In 2005, the National Collegiate Athletic Association began prohibiting colleges and universities from displaying hostile or abusive nicknames, mascots, or imagery. Last spring, the dairy company Land O’ Lakes removed the image of a Native American woman it has used on its packaging.
“I think we’re in a day and age in this country where it’s time for both corporations and team sports to retire the use of Native American names, images and mascots from their products, team jerseys and sports in general,” Chief Hoskin said.

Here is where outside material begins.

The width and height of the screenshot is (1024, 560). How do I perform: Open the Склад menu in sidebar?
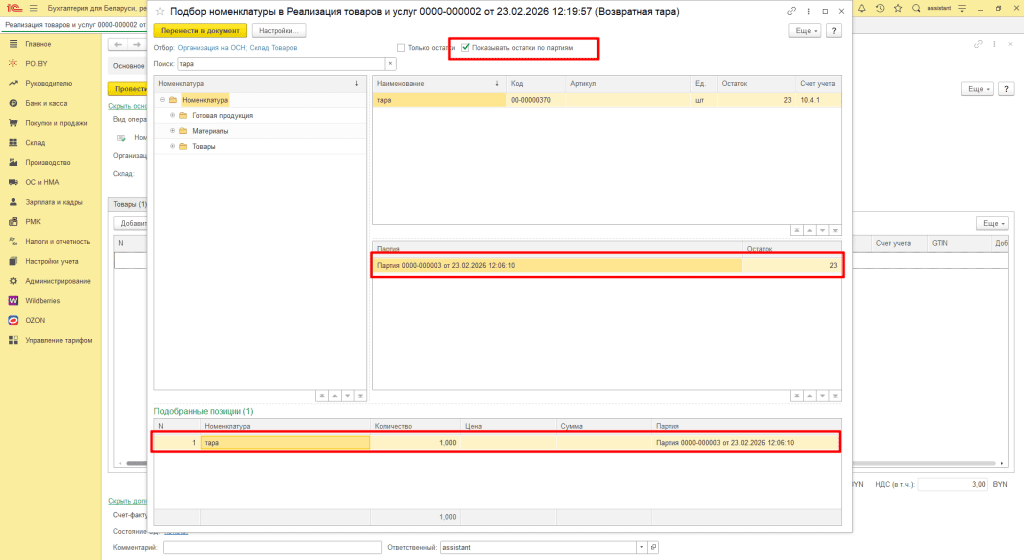click(x=35, y=143)
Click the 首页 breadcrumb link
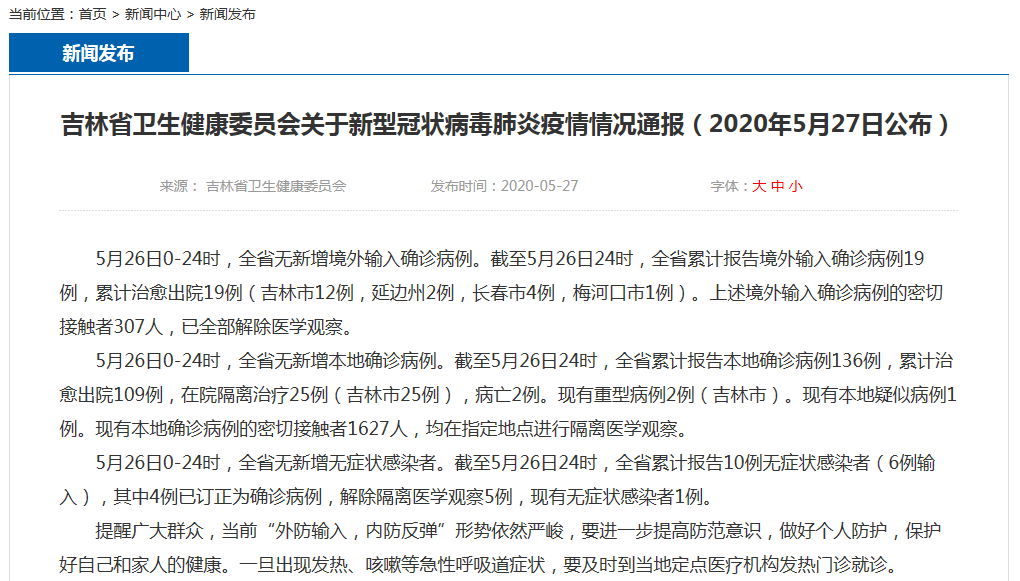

According to Amanda Cobb-Greetham, a professor at the University of Oklahoma and director of the school’s Native Nations Center, the use of Native imagery in sports and popular culture started around the turn of the 20th century. At that time, there were fewer than 300,000 Native Americans living in the United States. “Because of the prevalence of the ideology that Native peoples would eventually disappear . . . Native Americans became part of the national mythology of the frontier and the west and the settlement of America,” Cobb-Greetham said. “And that’s when suddenly you have Native American mascots and products, cultural kitsch. Car names are a part of that.”. . .
Last June, as protests over the death of George Floyd spurred discussions about racial justice, Chief Hoskin told the Wall Street Journal, “We hope the movement away from using tribes’ names and depictions or selling products without our consent, continues. We much prefer a cooperative effort than an adversarial one.”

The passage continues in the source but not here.